*** ENTRIES SUPPLIED Section Begins ***

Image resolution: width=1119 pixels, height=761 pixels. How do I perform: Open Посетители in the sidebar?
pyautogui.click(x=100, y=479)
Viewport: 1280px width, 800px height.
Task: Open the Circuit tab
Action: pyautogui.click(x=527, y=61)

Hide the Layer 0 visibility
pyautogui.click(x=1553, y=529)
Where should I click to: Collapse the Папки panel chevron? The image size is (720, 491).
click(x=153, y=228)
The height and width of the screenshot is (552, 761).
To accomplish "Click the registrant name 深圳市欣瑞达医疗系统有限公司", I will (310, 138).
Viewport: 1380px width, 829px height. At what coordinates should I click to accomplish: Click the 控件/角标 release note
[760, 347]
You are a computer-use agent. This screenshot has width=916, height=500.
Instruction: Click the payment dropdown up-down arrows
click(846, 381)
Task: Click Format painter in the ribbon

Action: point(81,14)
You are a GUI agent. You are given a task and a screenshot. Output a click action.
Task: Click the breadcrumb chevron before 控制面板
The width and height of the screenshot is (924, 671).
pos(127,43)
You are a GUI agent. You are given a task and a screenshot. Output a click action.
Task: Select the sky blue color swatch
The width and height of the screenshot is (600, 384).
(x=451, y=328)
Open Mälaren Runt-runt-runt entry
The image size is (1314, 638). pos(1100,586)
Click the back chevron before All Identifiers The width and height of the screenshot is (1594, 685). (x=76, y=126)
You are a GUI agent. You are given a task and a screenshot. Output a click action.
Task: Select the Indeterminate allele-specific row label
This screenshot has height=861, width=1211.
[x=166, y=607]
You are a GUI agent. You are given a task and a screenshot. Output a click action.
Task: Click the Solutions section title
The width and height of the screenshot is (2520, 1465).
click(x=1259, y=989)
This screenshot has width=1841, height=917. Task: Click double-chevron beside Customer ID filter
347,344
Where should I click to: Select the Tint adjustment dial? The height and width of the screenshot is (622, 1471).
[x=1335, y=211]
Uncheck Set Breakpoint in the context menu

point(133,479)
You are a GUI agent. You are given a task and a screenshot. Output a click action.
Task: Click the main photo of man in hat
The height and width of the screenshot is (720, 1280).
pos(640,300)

*** ENTRIES SUPPLIED Section Ends ***

**ACTIVITY**
Your reply must repeat the records above exactly and in full.

**EXERCISE OUTPUT**
Image resolution: width=1119 pixels, height=761 pixels. How do I perform: Open Посетители in the sidebar?
pyautogui.click(x=100, y=479)
Viewport: 1280px width, 800px height.
Task: Open the Circuit tab
Action: pyautogui.click(x=527, y=61)

Hide the Layer 0 visibility
pyautogui.click(x=1553, y=529)
Where should I click to: Collapse the Папки panel chevron? The image size is (720, 491).
click(x=153, y=228)
The height and width of the screenshot is (552, 761).
To accomplish "Click the registrant name 深圳市欣瑞达医疗系统有限公司", I will (310, 138).
Viewport: 1380px width, 829px height. At what coordinates should I click to accomplish: Click the 控件/角标 release note
[760, 347]
You are a computer-use agent. This screenshot has width=916, height=500.
Instruction: Click the payment dropdown up-down arrows
click(846, 381)
Task: Click Format painter in the ribbon

Action: point(81,14)
You are a GUI agent. You are given a task and a screenshot. Output a click action.
Task: Click the breadcrumb chevron before 控制面板
The width and height of the screenshot is (924, 671).
pos(127,43)
You are a GUI agent. You are given a task and a screenshot. Output a click action.
Task: Select the sky blue color swatch
The width and height of the screenshot is (600, 384).
(x=451, y=328)
Open Mälaren Runt-runt-runt entry
The image size is (1314, 638). pos(1100,586)
Click the back chevron before All Identifiers The width and height of the screenshot is (1594, 685). (x=76, y=126)
You are a GUI agent. You are given a task and a screenshot. Output a click action.
Task: Select the Indeterminate allele-specific row label
This screenshot has height=861, width=1211.
[x=166, y=607]
You are a GUI agent. You are given a task and a screenshot. Output a click action.
Task: Click the Solutions section title
The width and height of the screenshot is (2520, 1465).
click(x=1259, y=989)
This screenshot has width=1841, height=917. Task: Click double-chevron beside Customer ID filter
347,344
Where should I click to: Select the Tint adjustment dial? The height and width of the screenshot is (622, 1471).
[x=1335, y=211]
Uncheck Set Breakpoint in the context menu

point(133,479)
You are a GUI agent. You are given a task and a screenshot. Output a click action.
Task: Click the main photo of man in hat
The height and width of the screenshot is (720, 1280).
pos(640,300)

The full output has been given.